4.07.2004
I'm a night person. If I had my choice, I'd be going to bed when the sun comes up. I love going to bed around 5 or 6 AM and then sleeping until 2 or 3 PM. I love going for walks before I go to bed in the early morning. I love the feeling when I'm the only one awake. I feel special and like I'm in a class of my own. It's so cool to walk down a street in a residential area and know that there's probably no one watching, because they're all asleep. Also, it take more self-confidence to be around at night. You have to trust yourself, especially when you can't see well, not to run into anything.

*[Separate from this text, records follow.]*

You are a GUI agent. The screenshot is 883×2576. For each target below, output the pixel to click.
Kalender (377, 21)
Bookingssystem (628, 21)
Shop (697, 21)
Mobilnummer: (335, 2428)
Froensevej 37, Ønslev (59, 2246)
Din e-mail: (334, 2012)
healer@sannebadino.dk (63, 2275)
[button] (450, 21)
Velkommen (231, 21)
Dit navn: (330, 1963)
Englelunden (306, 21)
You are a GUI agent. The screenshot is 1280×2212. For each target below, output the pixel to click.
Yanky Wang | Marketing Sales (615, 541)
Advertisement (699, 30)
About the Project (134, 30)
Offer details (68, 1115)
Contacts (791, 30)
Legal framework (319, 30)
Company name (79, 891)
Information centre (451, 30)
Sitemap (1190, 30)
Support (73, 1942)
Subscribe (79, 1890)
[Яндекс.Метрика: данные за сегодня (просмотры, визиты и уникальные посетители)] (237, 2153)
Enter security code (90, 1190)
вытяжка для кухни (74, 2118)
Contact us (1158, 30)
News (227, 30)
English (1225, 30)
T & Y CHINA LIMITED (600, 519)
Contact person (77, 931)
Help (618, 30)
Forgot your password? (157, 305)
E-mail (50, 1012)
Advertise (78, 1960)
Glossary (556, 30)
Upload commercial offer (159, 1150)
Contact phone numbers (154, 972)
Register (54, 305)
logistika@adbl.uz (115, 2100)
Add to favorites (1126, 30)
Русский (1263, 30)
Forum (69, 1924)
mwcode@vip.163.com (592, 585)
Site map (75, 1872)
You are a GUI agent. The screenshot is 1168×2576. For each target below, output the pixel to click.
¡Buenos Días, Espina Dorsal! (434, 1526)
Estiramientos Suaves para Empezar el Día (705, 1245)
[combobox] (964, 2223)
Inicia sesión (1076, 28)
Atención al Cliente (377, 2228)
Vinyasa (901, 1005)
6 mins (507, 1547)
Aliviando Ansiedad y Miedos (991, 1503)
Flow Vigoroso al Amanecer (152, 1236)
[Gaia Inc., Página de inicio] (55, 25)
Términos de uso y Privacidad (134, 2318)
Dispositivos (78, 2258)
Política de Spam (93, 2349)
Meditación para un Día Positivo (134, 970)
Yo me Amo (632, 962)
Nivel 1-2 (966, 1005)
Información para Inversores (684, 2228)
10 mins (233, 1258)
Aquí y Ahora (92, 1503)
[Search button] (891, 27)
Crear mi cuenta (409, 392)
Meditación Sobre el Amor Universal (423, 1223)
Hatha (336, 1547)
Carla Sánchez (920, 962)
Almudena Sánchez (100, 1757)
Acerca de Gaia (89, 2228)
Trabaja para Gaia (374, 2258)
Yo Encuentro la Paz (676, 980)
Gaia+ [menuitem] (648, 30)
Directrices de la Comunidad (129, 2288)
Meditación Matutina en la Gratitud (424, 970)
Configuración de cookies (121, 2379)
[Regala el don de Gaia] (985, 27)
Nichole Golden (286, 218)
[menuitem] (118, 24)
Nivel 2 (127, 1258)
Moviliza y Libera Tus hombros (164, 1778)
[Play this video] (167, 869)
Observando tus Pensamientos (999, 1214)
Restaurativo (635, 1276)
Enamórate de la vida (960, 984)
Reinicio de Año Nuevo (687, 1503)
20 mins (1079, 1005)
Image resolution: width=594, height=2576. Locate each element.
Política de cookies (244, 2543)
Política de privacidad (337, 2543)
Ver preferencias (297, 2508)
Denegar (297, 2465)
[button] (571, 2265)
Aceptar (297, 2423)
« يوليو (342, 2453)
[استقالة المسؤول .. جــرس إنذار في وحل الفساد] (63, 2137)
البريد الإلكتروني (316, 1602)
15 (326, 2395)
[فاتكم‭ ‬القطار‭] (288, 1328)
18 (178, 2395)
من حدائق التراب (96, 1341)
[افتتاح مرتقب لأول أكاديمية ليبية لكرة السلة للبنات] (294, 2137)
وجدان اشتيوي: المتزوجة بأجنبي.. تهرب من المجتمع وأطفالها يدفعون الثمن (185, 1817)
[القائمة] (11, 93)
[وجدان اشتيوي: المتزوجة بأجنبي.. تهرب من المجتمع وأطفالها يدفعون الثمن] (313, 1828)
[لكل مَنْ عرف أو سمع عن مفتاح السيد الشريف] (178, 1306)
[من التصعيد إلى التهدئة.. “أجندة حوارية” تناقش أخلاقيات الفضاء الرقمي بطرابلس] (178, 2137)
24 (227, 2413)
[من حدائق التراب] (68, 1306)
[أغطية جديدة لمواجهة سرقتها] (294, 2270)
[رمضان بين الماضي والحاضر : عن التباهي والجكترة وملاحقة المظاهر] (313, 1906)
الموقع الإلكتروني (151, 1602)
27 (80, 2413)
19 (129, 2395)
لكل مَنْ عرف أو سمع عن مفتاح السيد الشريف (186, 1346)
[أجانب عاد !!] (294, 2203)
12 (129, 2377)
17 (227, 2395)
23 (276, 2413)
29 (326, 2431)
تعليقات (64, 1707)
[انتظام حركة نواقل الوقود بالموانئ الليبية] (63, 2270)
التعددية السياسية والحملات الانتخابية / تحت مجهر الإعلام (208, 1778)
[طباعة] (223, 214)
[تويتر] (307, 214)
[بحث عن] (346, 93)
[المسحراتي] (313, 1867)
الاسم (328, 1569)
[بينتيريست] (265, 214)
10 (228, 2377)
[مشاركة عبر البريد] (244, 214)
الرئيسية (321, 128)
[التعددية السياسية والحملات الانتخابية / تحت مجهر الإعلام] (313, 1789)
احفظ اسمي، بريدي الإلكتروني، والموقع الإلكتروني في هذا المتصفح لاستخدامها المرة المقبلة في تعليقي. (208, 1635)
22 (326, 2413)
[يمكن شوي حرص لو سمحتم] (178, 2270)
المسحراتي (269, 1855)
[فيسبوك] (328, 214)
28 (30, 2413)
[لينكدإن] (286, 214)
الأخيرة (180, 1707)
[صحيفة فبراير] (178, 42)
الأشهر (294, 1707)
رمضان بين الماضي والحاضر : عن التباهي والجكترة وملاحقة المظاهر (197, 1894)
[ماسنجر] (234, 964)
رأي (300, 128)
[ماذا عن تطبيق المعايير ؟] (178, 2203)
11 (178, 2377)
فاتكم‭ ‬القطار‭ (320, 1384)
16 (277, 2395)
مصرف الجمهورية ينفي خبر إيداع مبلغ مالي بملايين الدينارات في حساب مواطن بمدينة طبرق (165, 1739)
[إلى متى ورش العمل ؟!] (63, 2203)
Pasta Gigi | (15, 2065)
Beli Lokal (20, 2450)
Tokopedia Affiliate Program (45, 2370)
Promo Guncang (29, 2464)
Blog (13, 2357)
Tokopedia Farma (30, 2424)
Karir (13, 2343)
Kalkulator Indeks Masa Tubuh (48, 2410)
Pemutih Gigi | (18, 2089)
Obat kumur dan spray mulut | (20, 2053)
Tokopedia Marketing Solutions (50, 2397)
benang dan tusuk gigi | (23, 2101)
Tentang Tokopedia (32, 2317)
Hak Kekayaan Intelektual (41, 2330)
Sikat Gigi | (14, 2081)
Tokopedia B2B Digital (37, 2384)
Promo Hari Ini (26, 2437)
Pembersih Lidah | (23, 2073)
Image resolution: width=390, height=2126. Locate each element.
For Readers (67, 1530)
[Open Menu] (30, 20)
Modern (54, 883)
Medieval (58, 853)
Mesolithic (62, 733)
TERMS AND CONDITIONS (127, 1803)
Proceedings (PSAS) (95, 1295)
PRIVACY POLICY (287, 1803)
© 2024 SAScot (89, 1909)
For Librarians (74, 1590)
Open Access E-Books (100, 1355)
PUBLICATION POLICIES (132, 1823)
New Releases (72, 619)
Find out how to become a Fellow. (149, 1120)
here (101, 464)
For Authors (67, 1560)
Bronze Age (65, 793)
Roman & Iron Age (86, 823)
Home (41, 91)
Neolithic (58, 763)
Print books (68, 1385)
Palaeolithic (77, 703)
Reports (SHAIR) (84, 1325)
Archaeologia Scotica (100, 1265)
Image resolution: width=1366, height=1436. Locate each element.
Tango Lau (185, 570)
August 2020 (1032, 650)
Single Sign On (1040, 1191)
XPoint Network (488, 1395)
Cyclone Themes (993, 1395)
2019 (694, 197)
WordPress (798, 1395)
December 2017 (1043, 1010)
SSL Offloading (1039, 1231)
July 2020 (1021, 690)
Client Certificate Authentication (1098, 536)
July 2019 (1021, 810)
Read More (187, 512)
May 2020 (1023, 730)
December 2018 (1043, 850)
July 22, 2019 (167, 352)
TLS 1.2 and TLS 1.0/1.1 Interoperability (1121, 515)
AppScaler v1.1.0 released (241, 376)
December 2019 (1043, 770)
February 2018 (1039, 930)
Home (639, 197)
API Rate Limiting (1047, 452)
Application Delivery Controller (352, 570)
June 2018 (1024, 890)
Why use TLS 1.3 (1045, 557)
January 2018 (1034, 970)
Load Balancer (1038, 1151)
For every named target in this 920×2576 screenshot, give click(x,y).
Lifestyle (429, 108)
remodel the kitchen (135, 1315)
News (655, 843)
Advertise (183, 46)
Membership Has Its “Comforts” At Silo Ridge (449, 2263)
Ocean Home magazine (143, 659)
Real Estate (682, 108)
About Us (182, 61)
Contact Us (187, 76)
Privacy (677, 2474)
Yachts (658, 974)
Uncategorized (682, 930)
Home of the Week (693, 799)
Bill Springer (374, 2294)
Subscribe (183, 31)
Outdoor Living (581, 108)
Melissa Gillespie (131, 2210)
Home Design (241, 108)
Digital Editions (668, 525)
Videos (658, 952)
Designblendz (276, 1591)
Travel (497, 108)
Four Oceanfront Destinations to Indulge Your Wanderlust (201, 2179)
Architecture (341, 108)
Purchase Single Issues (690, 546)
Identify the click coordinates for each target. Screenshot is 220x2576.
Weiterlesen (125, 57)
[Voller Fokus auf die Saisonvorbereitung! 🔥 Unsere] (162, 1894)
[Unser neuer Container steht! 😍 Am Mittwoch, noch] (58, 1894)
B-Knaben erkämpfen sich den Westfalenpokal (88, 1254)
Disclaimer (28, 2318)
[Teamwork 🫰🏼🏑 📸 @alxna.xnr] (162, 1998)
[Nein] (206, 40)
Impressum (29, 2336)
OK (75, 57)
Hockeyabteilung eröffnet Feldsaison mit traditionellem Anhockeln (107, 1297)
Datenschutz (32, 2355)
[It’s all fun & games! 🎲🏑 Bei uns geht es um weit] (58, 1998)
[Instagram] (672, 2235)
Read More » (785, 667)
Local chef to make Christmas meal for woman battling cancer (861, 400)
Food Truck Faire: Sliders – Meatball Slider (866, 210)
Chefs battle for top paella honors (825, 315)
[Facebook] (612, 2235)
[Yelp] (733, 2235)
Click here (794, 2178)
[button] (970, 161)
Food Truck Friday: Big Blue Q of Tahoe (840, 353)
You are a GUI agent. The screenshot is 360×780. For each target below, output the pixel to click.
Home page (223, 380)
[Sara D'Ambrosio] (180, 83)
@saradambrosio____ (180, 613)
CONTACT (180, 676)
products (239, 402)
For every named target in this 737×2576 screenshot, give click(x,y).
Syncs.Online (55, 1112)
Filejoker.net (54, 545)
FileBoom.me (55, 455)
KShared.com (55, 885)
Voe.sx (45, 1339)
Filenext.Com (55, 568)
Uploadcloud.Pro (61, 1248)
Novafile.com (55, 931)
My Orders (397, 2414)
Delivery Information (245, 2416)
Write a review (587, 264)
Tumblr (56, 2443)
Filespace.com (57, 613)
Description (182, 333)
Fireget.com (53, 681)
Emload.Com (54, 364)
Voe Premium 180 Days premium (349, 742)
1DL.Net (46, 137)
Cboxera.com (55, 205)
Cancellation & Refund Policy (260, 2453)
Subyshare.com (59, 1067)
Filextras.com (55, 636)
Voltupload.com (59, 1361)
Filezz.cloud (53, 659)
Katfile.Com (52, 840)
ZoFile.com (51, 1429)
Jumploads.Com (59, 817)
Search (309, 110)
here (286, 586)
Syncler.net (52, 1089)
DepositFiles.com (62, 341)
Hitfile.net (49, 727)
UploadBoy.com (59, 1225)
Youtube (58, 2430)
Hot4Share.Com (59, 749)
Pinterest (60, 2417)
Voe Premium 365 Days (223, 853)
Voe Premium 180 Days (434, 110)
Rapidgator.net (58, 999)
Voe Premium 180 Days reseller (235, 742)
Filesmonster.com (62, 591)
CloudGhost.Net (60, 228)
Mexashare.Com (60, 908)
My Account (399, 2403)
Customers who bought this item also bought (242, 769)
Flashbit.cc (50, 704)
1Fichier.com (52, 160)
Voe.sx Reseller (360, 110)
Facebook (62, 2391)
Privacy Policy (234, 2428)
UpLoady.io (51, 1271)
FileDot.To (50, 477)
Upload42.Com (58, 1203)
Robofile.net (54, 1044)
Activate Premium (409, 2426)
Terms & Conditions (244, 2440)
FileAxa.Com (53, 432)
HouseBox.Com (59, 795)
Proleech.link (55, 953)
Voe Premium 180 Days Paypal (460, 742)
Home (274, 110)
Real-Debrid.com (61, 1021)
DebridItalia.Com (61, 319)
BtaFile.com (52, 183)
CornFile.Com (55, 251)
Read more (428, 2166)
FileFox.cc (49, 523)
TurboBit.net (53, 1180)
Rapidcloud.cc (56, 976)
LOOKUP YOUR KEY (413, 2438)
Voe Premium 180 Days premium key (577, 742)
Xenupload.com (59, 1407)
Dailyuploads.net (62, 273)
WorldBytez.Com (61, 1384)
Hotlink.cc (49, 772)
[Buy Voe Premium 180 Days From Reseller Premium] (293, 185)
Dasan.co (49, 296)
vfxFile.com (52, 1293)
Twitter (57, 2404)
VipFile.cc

This reminds me of the time during ATYP when we were blindfolded and walked around like that, guided by a partner. I was freaking out. I couldn't see, but I could FEEL that I was about to run into something, even though I was in the middle of a clear area. I was being guided, someone had my arm, but I was so scared. Then, at the famine, we played a game that involved being blind-folded and guided verbally. I had no fear in that game. That might be simply becasue I was in an area I knew better, with people I knew better, at the famine, but I think at some part of it I must have difficulties trusting people. I consider myself fairly outgoing, but not all that open. It'll look like you're getting everything, but you really need to earn my trust before I'll give away my innermost feelings. I trust myself to lead when I'm blindfolded, not some guy that I've seen maybe four or five times before for a few hours each time.
I'm listening to: Surrender, Cheap Trick.